BEGIN

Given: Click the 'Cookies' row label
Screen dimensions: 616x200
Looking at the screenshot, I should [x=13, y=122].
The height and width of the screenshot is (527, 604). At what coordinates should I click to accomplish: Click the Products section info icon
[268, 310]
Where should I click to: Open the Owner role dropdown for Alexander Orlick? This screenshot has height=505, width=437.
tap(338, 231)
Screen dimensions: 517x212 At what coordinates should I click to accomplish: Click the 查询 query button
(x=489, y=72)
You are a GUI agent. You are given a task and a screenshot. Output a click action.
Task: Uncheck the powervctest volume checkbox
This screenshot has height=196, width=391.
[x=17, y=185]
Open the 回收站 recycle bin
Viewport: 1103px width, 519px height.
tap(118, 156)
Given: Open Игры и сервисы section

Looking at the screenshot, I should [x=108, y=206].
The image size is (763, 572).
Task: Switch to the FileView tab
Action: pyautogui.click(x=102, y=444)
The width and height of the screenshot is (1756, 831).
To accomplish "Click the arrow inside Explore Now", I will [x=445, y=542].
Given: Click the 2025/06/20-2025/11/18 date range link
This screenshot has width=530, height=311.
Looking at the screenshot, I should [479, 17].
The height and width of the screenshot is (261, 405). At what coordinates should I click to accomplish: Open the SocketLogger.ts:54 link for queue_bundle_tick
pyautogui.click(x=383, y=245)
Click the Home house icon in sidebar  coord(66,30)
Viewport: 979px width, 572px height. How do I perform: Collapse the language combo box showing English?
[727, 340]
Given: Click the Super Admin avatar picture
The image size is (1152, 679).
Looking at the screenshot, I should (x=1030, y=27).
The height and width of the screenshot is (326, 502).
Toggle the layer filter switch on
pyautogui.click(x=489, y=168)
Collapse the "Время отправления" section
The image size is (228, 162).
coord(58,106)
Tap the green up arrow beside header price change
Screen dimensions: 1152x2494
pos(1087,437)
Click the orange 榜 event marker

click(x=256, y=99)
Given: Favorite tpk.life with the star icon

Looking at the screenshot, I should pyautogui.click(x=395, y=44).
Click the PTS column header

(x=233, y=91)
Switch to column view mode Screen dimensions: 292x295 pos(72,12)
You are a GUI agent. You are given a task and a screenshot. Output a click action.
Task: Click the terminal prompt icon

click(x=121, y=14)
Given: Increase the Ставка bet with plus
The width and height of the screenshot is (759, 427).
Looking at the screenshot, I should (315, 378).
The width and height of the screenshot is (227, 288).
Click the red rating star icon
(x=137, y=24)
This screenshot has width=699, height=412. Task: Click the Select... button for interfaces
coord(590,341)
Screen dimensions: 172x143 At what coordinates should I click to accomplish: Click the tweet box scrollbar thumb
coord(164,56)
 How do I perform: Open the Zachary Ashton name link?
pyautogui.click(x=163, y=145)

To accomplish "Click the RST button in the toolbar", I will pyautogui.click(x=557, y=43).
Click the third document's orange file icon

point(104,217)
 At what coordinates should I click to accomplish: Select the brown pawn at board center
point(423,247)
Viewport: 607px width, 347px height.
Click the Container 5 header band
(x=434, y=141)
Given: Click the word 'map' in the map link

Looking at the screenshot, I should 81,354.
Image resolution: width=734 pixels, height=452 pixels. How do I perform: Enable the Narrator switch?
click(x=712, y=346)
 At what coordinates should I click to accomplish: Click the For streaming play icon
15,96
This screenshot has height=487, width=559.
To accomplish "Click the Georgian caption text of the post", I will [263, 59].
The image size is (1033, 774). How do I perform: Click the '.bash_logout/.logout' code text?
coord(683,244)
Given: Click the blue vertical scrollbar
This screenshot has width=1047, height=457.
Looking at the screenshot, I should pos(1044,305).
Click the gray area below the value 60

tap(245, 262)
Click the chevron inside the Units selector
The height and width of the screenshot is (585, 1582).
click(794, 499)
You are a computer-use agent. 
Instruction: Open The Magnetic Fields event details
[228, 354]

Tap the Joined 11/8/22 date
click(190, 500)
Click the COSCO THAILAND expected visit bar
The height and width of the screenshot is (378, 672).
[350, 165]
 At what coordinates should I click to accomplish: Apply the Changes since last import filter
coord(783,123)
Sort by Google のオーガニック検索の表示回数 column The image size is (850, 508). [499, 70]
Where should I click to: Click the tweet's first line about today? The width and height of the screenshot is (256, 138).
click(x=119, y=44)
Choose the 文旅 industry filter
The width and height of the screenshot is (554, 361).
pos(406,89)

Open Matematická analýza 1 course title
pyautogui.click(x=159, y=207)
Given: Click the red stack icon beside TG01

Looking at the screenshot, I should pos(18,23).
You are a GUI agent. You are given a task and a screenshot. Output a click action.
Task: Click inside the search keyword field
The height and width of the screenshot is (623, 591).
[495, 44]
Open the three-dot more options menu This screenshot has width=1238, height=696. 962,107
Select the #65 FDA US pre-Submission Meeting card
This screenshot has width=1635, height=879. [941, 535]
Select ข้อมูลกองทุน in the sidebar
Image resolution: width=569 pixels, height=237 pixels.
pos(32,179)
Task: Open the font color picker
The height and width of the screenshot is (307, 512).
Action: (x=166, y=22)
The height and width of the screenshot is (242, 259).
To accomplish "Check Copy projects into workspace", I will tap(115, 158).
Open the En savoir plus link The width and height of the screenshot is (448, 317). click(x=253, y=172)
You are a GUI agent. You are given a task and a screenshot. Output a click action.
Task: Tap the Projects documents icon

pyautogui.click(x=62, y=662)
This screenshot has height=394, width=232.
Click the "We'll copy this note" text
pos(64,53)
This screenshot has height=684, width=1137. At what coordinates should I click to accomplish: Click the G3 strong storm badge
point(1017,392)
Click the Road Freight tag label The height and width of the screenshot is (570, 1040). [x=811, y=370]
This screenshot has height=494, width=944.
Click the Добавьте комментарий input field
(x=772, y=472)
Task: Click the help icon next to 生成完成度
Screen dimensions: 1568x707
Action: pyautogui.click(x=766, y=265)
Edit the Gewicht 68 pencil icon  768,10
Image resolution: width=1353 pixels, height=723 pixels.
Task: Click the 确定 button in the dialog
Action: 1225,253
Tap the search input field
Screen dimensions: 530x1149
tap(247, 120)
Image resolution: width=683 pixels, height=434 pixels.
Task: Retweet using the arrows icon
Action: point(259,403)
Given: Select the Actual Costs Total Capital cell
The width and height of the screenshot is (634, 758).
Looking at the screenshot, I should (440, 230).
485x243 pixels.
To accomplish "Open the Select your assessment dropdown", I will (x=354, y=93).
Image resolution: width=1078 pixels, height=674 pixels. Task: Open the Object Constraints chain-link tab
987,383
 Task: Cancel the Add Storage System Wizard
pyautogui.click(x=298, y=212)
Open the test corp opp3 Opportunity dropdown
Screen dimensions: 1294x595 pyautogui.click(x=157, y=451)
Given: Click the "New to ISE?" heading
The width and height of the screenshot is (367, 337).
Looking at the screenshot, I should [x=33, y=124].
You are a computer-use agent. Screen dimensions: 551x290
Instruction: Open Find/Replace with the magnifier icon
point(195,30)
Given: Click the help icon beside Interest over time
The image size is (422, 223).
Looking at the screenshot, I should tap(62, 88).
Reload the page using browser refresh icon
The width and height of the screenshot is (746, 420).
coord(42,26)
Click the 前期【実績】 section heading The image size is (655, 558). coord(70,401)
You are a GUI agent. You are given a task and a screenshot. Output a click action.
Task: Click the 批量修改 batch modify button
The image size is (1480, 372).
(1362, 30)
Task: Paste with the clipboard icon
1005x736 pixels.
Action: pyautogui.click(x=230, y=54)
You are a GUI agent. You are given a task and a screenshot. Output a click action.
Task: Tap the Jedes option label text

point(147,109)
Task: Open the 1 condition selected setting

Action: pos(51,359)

END

_ASSIGNMENT_.
The exact lines of the material above starting at the one that contains "Click the Home" and ending at the one that contains "Given: Increase the Ставка bet with plus" are what to retype; leave out everything else.

_RESULT BELOW_.
Click the Home house icon in sidebar  coord(66,30)
Viewport: 979px width, 572px height. How do I perform: Collapse the language combo box showing English?
[727, 340]
Given: Click the Super Admin avatar picture
The image size is (1152, 679).
Looking at the screenshot, I should (x=1030, y=27).
The height and width of the screenshot is (326, 502).
Toggle the layer filter switch on
pyautogui.click(x=489, y=168)
Collapse the "Время отправления" section
The image size is (228, 162).
coord(58,106)
Tap the green up arrow beside header price change
Screen dimensions: 1152x2494
pos(1087,437)
Click the orange 榜 event marker

click(x=256, y=99)
Given: Favorite tpk.life with the star icon

Looking at the screenshot, I should pyautogui.click(x=395, y=44).
Click the PTS column header

(x=233, y=91)
Switch to column view mode Screen dimensions: 292x295 pos(72,12)
You are a GUI agent. You are given a task and a screenshot. Output a click action.
Task: Click the terminal prompt icon

click(x=121, y=14)
Given: Increase the Ставка bet with plus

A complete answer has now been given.